Silver Splitting Women in their 50s are increasingly choosing to leave marriages and remain single—not looking for new partners, just opting out of the traditional relationship structure entirely. There are other signals that suggest a growing disconnect between men and women such as dating app fatigue, the reaction against misognistic power and a desire for personal freedom.

Human Blur: AI agents now have personalised names like “Alfie.” Most popular names for robots include Rosie  WALL-E, Max and Eve. More cats and dogs are called Stephen or Andrew instead of Spot or Tiggy. We’re extending human naming conventions to non-humans in ways that signal shifting relationships with technology and animals. Is the blur increasing connection or making us less human? Connect this with the increase in doggy day care, pet insurance, and fur babies. Could this be a new industry for our home robots?

Wild West Warping (WWW) New frontiers are emerging. Personal AI assistants such as OpenClaw are evolving into artificial intelligences that communicate without human interference. A new social media site called Moltbook makes for simultaneously fascinating and unsettling possibilities. What does lawlessness look like? Will a human sheriff save the day?

Not Dead, Not Alive The Chinese developed app “Are You Dead” is taking the world by storm. People living alone simply tap it once daily to signal they’re okay. Beyond its practical function, this signals a society grappling with epidemic-level loneliness across age groups, from isolated elderly to disconnected youth. An example of a technological band-aid for the increasing number of people living alone and dying unnoticed. The loneliness epidemic in practice.

Weights from the past. Loneliness connects to another signal from the discussion: young people’s crisis of confidence. A recent Outward Bound report included our young people describing social media as “a burden they inherited rather than a tool they cherish.” These young people feel defeated, disengaged, and disconnected. They are bombarded with global problems they feel powerless to address. The craving for human connection is real.
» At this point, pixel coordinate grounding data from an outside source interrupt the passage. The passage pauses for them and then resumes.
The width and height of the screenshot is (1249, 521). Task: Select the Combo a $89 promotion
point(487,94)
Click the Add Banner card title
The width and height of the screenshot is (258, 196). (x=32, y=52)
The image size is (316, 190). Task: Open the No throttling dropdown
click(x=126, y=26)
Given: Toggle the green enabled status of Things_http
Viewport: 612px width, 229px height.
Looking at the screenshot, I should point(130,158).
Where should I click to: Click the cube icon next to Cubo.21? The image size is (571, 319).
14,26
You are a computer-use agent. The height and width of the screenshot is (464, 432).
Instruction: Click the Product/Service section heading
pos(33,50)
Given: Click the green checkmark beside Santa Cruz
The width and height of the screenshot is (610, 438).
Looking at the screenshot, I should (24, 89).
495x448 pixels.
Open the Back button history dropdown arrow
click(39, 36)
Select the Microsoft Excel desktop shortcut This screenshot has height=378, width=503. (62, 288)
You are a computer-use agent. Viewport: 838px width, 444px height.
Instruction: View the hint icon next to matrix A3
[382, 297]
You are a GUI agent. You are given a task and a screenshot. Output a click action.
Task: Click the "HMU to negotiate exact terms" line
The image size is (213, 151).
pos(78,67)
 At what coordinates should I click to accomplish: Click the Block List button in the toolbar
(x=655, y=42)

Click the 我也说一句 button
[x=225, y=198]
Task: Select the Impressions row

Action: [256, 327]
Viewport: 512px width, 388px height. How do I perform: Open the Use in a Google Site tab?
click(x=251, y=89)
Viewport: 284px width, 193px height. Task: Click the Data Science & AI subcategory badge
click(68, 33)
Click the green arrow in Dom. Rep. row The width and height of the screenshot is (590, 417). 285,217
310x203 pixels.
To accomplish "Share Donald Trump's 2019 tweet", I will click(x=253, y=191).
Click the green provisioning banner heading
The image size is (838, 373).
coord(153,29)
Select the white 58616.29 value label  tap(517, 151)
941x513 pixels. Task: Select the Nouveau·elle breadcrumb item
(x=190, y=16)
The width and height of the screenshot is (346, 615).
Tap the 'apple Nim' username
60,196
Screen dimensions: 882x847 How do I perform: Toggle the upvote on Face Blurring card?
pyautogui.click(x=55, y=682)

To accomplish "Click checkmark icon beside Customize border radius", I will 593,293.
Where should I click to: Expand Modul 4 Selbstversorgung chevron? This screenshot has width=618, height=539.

Resurgence of Board Games: We discussed the resurgence of board game cafes, with libraries and commercial spaces hosting game nights. Teachers are reintroducing board games in intermediate classrooms and seeing dramatic improvements in collaboration and classroom environment. Is this another pushback against digital isolation? Possibly.

Hopeful Action We talked about a possible way to change the conversation from isolationism, to a recognition that meaningful change starts with the people you can actually influence. That reminded me of Jane Goodall’s last message to us all. I suggest you watch this as a glimmer of hope and a reminder that our actions do matter. We can create hope together.

The Futuring Habit

Futures and foresight is an ongoing practice. Major impact is more likely when we bring futures fluency into our personal worldviews and assumptions.

The idea of futures flossing is one of maintaining intentional regular habits that challenge us to connect. While this may seem like an individual pursuit imagine if we flossed together, creating a new level of friction! The deepest futuring is collaborative and relational. I still believe in the power of being uniquely human.

As we wrapped up our weak signals conversation, someone mentioned they’d been thinking about things that pop into their brain but get immediately shut down as “not something I can think about.” Those uncomfortable thoughts, the taboo topics, the ideas that seem too strange—those are often where the most important weak signals hide.

Our next What if Wednesday will dig deeper into a couple of signals using the question cards I have developed to challenge us to the next level. Ōtautahi Futures in action.